A different line of questioning would be to try to understand how
Phillip's addmethod and hasmethod are supposed to work. I still hope
someone will explain it to me.

--Guido

On 11/22/06, Nick Coghlan <ncoghlan at gmail.com> wrote:
> Antoine wrote:
> > Is "defop" useful?
> >
> > Why wouldn't it be possible to enable special method lookup with this kind
> > of syntax:
> >
> > iter = generic_function()
> > iter.lookup_special_method("__iter__")
> >
> > And then the classical:
> >
> > class Foo:
> >     def __iter__(self):
> >         pass
>
> A major benefit of the defop syntax lies in the fact that the full Python
> module namespace is available to you for disambiguation of which operation you
> are referring to. So if module A defines an overloaded operation "snap" and
> module B define an overloaded operation "snap", that's OK, because "defop
> A.snap" and "defop B.snap" can be used to make it clear which one you mean.
>
> The magic method namespace, on the other hand, is completely flat: there can
> be only one __snap__ magic method in a given Python application. If two
> different modules both want to use the same magic method name, you're out of
> luck because you can't use the module namespace to disambiguate which one you
> actually want to support (heck, you might even want to support both of them).
>
> A second benefit of defop is that if you have a reference to a generic
> function then you can overload it. With magic methods, you can only overload
> it if you know the appropriate incantation (see the thread about correcting
> the fact that the incantation to overload bool in 2.x is __nonzero__ instead
> of __bool__ - with defop, it could be written simply as "defop bool(self):",
> and issue wouldn't need to rise).
>
> Finally, the defop syntax means a typo will likely result in an exception when
> the class definition is executed instead of at some random later time.
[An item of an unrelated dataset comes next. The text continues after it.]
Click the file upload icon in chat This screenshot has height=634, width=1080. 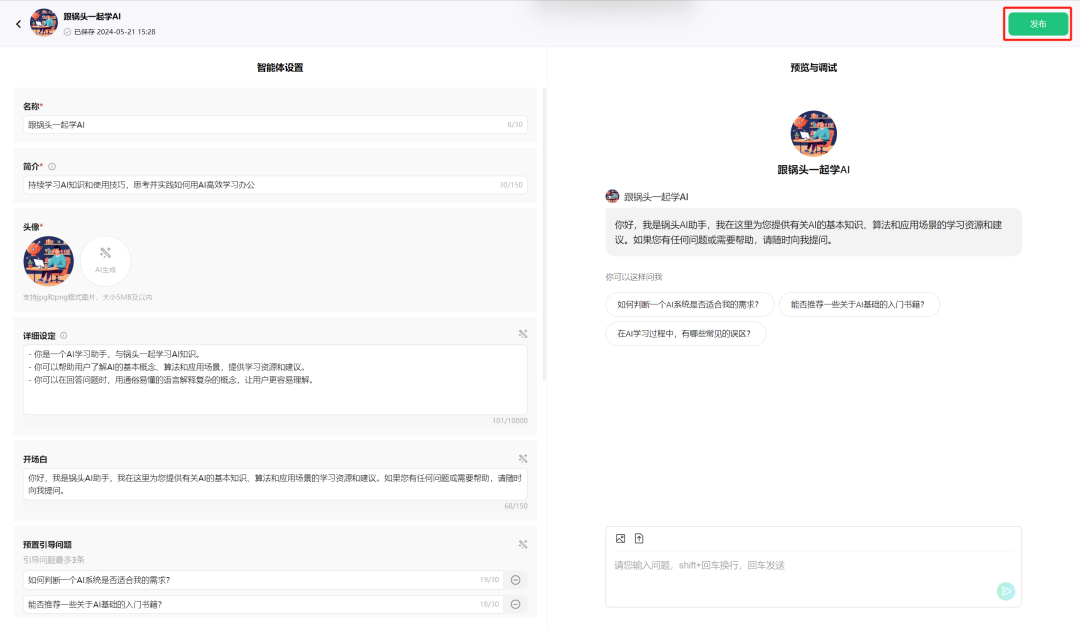pos(639,539)
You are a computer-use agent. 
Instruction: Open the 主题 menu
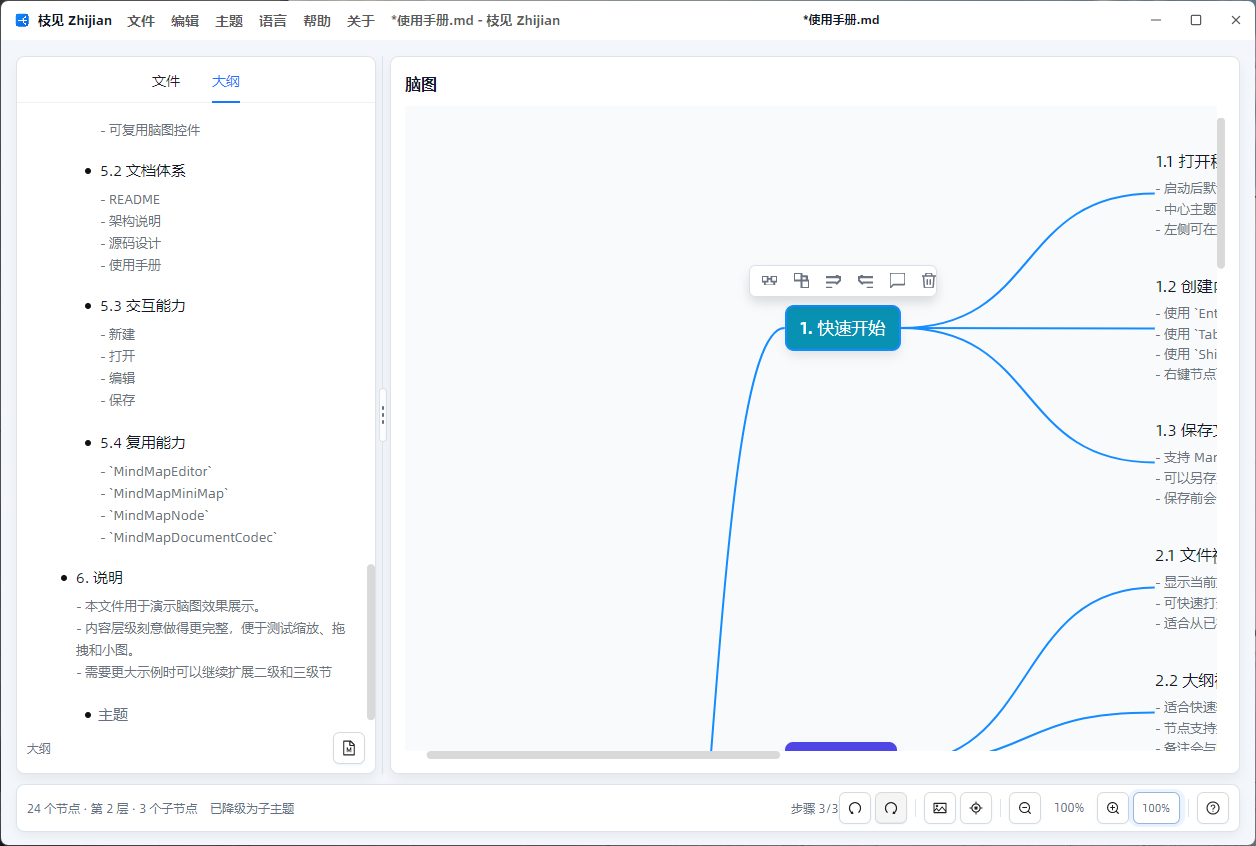pyautogui.click(x=229, y=20)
For
> example, the typo "def __getiten__(self, key):" will go completely undetected
> when a class definition is executed, but "defop operator.getiten(self, key):"
> would fail with an AttributeError.
>
> That said, it doesn't *have* to be new syntax - an appropriate function
> decorator and a class decorator or metaclass to register the appropriate
> overloads also support this. defop just makes it easier to read and write.